■ **Direction**
Copy the entries starting at the first one and ending at the line that contains "click(439, 400)", swapping every "screenshot" for "image" and leaving all else unchanged.

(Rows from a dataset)
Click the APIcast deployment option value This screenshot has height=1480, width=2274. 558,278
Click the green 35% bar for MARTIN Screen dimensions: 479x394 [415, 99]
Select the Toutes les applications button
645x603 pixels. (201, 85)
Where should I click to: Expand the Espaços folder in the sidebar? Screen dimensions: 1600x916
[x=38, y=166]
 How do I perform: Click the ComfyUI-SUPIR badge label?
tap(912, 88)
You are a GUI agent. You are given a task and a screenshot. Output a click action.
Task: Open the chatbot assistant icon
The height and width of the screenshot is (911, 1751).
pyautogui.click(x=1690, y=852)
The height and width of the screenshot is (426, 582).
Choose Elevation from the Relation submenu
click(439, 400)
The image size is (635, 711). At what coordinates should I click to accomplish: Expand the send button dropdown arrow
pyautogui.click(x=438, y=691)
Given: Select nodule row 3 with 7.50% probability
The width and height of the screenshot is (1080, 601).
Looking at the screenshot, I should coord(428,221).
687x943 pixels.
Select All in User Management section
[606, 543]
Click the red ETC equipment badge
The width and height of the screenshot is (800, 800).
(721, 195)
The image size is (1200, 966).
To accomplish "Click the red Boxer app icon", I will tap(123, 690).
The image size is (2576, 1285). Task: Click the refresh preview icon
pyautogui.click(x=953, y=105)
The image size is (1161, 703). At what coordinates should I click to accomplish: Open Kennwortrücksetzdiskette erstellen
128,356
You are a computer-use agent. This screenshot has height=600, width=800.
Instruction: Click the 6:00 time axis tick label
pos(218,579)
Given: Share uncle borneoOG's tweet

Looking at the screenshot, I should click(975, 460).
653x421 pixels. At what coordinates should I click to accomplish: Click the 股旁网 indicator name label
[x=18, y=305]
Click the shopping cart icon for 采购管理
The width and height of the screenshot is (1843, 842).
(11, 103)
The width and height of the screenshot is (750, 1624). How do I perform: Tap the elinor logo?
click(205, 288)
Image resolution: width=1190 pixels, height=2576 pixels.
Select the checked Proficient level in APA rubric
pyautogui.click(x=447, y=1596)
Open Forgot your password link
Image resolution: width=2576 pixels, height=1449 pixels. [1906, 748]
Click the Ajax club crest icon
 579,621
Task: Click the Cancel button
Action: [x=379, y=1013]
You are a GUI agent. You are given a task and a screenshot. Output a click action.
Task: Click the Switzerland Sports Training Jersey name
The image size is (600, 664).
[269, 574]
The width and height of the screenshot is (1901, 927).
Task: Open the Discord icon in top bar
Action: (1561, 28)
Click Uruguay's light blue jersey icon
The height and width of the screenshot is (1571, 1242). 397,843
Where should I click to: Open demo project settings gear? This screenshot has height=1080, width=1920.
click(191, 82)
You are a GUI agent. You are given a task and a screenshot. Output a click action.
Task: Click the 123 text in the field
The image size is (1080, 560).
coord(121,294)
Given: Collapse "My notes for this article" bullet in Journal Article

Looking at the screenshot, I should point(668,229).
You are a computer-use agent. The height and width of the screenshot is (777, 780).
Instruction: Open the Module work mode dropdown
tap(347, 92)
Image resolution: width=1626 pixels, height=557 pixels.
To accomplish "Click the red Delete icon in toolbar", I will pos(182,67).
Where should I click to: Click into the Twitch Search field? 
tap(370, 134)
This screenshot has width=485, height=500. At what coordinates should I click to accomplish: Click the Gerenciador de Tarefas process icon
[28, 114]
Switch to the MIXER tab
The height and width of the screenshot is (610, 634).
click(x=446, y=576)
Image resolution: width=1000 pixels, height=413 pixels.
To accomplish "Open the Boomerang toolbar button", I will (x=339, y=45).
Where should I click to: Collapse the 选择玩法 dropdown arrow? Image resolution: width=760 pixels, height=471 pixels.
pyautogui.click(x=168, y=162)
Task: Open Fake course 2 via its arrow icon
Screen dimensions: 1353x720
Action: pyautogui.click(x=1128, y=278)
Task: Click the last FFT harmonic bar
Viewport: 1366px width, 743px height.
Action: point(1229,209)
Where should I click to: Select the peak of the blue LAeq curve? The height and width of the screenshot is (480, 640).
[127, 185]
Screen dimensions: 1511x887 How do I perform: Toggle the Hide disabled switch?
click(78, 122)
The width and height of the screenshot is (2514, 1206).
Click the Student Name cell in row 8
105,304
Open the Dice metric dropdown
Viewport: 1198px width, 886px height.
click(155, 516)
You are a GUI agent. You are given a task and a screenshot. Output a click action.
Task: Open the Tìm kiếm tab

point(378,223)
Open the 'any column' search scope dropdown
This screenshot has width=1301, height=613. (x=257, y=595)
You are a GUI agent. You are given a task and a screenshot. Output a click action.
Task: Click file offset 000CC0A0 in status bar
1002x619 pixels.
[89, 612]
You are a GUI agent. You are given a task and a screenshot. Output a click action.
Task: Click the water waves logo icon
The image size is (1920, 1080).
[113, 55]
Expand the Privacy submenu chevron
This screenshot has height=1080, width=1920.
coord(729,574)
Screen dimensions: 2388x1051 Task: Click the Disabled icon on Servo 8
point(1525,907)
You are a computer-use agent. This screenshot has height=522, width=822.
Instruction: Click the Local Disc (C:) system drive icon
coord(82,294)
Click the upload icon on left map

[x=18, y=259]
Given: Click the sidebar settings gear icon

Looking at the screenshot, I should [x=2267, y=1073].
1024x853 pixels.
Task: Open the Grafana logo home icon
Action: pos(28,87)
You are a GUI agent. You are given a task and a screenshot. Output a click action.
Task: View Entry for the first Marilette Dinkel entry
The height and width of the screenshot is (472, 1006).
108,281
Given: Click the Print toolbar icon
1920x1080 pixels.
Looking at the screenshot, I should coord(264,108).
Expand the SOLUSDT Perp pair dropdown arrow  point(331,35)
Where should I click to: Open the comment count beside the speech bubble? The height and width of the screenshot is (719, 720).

■ **Output for this exercise**
Click the APIcast deployment option value This image has height=1480, width=2274. 558,278
Click the green 35% bar for MARTIN Screen dimensions: 479x394 [415, 99]
Select the Toutes les applications button
645x603 pixels. (201, 85)
Where should I click to: Expand the Espaços folder in the sidebar? Screen dimensions: 1600x916
[x=38, y=166]
 How do I perform: Click the ComfyUI-SUPIR badge label?
tap(912, 88)
You are a GUI agent. You are given a task and a image. Output a click action.
Task: Open the chatbot assistant icon
The height and width of the image is (911, 1751).
pyautogui.click(x=1690, y=852)
The height and width of the image is (426, 582).
Choose Elevation from the Relation submenu
click(439, 400)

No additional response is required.